Some good resources to read

This blogpost is mostly not in the order that I did all of this and the first thing that I actually did was to look around for some good reading material on the topic. After some searching I found these two to be the most usefull.

The Definitive KVM (Kernel-based Virtual Machine) API Documentation

https://www.kernel.org/doc/Documentation/virt/kvm/api.txt

The title says it all.
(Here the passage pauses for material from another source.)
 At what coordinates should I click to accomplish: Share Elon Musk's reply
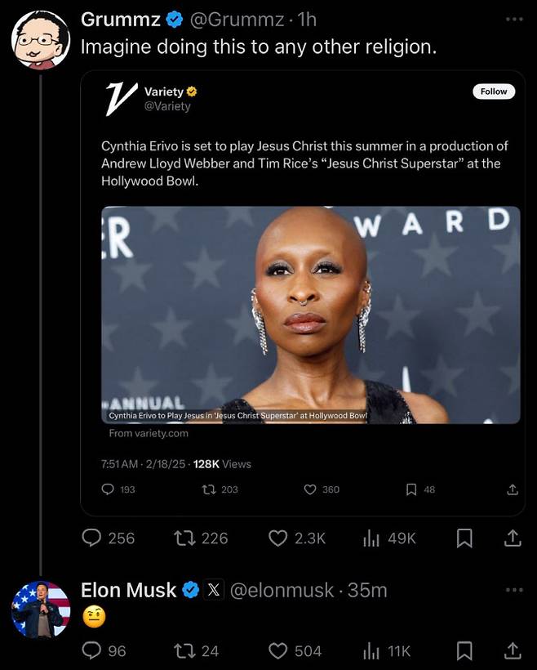tap(513, 651)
In fact this blogpost is mostly my notes from following that article.

Using the KVM API

This was a good reasource.

https://lwn.net/Articles/658511/

Getting started

Before we begin we have some boilerplate utilities to get out of the way, these headers and the PANIC() macro are used in all of the sourcecode shown later.
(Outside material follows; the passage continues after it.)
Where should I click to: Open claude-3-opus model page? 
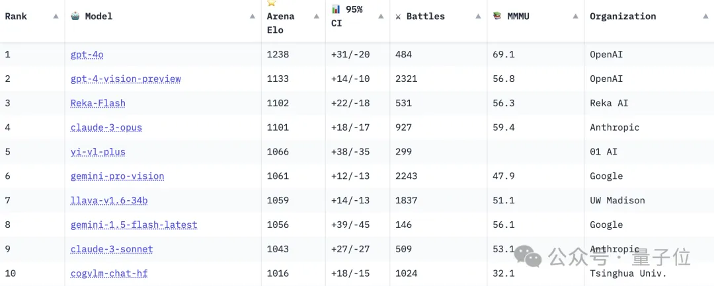coord(106,127)
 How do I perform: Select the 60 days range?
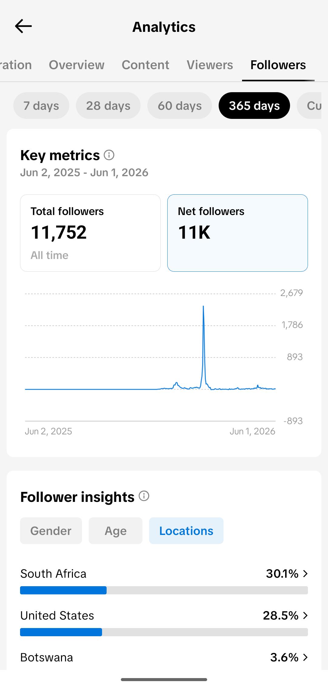pos(179,106)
// Define feature macros so that various things become available.
#define _DEFAULT_SOURCE
#define _POSIX_C_SOURCE 200809L

// For reading/writing to the console and calling exit().
// Precise integers since we are doing ABI things.
// Finally errno is usefull in panic() for debugging.
#include <stdio.h>
#include <stdlib.h>
#include <stdint.h>
#include <errno.h>

// Then we need various headers since we will be opening and manipulating file descriptors. 
#include <sys/types.h>
#include <sys/stat.h>
#include <fcntl.h>
#include <unistd.h>

// KVM is controlled mostly via the ioctl() system call.
#include <sys/ioctl.h>

// There is also a fair bit of mapped memory so we need mmap()
#include <sys/mman.h>

// Last but not least there are some structures that we need definitions for. 
#include <linux/kvm.h>

// A basic panic() that prints the function, source code line, a message and errno.
// We will use this everywhere there may be an error.
// Doing it this way keeps the examples short but is not recommended for real programs.
static void panic(const char* func, unsigned line, const char* msg) {
    fprintf(stderr, "%s:%u %s (errno=%d)\n", func, line, msg, errno);
    fflush(stderr);
    exit(EXIT_FAILURE);
}

// A macro that uses __func__ to get the function name and __line__ to get the source code line.
#define PANIC(msg) panic(__func__, __LINE__, (msg))

Initializing KVM

The KVM device /dev/kvm is the entrypoint into KVM and the first step is opening a file descriptor to it. Once we have a file descriptor it can be used with the ioctl() function to interact with the KVM subsystem in Linux.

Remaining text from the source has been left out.